Expectation of the reciprocal of the Gaussian tail

Question

Let $N(\mu, \sigma^2)$ be the Gaussian distribution. For a real number $l\in\mathbb{R}$, we further denote by $N(l; \mu,\sigma^2)$ the Gaussian tail distribution, namely, $N(l;\mu,\sigma^2)$ has the density $$ p(x) = \begin{cases} 0 & \text{if } x \leq l,\\ C e^{-\frac{(x-\mu)^2}{2\sigma^2}} & \text{otherwise}. \end{cases} $$ Here, $C$ is a positive number which makes the integral equal to $1$. Note that if $l>0$ and $X\sim N(l; \mu,\sigma^2)$, then $\frac{1}{X}$ is well-defined.

Suppose $X\sim N(l; \mu,\sigma^2)$ is distributed with respect to the Gaussian tail distribution where $l>0$. What is $\mathbb{E}[\frac{1}{X}]$?

I calculated $C$ to be $$ C = \frac{\sqrt{2}}{\mathrm{erfc}(\frac{l-\mu}{\sqrt{2}\sigma})\sqrt{\pi}\sigma}, $$ where $\mathrm{erfc}$ denotes the complementary error function. With this, I have $$ \mathbb{E}[\frac{1}{X}] = C \int_{l}^{\infty} \frac{1}{x} e^{-\frac{(x-\mu)^2}{2\sigma^2}}\mathrm{d} x. $$ In the case that $\mu=0$, this integral can be expressed in terms of the incomplete $\Gamma$ function. If I am not mistaken, the integral equals $\Gamma(0;\frac{l^2}{2})/2$ in this case.

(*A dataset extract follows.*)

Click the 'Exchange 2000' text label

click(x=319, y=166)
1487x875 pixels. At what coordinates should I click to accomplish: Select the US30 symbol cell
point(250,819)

However, I was not able to solve the integral for $\mu\neq 0$.

Edit: I want to use the closest integer to $\mathbb{E}[\frac{1}{X}]$ in a code. Hence, I am also happy with a good estimate or a fast algorithm that computes it (preferably, the algorithm does not actually compute the integral).

Edit2 : I would also like to add the following diagrams, that explain the behaviour of $\mathbb{E}[\frac{1}{X}]$ in several regimes.

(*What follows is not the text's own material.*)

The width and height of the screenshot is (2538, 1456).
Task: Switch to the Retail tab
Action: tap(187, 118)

In each picture, $\mu$ and $\sigma$ is given in the title, the $x$-axis represents different values of $l$ and the $y$-axis is the value of $\mathbb{E}[\frac{1}{X}]$. The best one is the last one: Here we have $\mu=100$ and $\sigma=2$. In this case, for small values of $l$ we always have $\mathbb{E}[\frac{1}{X}]\approx 0.01$, which makes sense.

Answer 1

We want the following integral $$ I = \int_{\ell}^\infty f(x) \;dx $$ with $$ f(x)=\frac{e^{-\frac{(x-\mu)^2}{2\sigma^2}}}{x} $$ Use the following change of variables $$ x = \sigma\tan\left(\frac{\pi z}{2}\right)+\ell $$ $$ dx = \frac{\pi\sigma}{2}\sec^2\left(\frac{\pi z}{2}\right) \;dz $$ $$ x=\ell\Rightarrow z=0,\;\;x\rightarrow\infty\Rightarrow z\rightarrow 1 $$

Which gives $$ I = \frac{\pi\sigma}{2}\int_{0}^1 f\left(\sigma\tan\left(\frac{\pi z}{2}\right)+\ell\right) \sec^2\left(\frac{\pi z}{2}\right) \;dz $$ That integrand is a well-behaved enough for any numerical integration scheme of your choosing (the function is strictly positive, continuous, has finite first derivatives on the interval, and the tail decays faster than the secant blows up so the integrand is zero at $z=1$). I like the adaptive approaches where you approximate on $N$ points, then on $2N$ points, then $4N$ points, etc., and look at the differences between successive approximations; when the differences are smaller than some small tolerance value, e.g., $10^{-6}$ or so, then you can stop and error is less than the tolerance.

I'll finally note that I do not believe this would have any other closed form, and if it has some expression in terms of more exotic special functions, you'd still have to find a code that implements that special function, and under-the-hood you'd see it does various approximation techniques based on polynomial fits of the function (unlike the adaptive quadrature approach I suggested).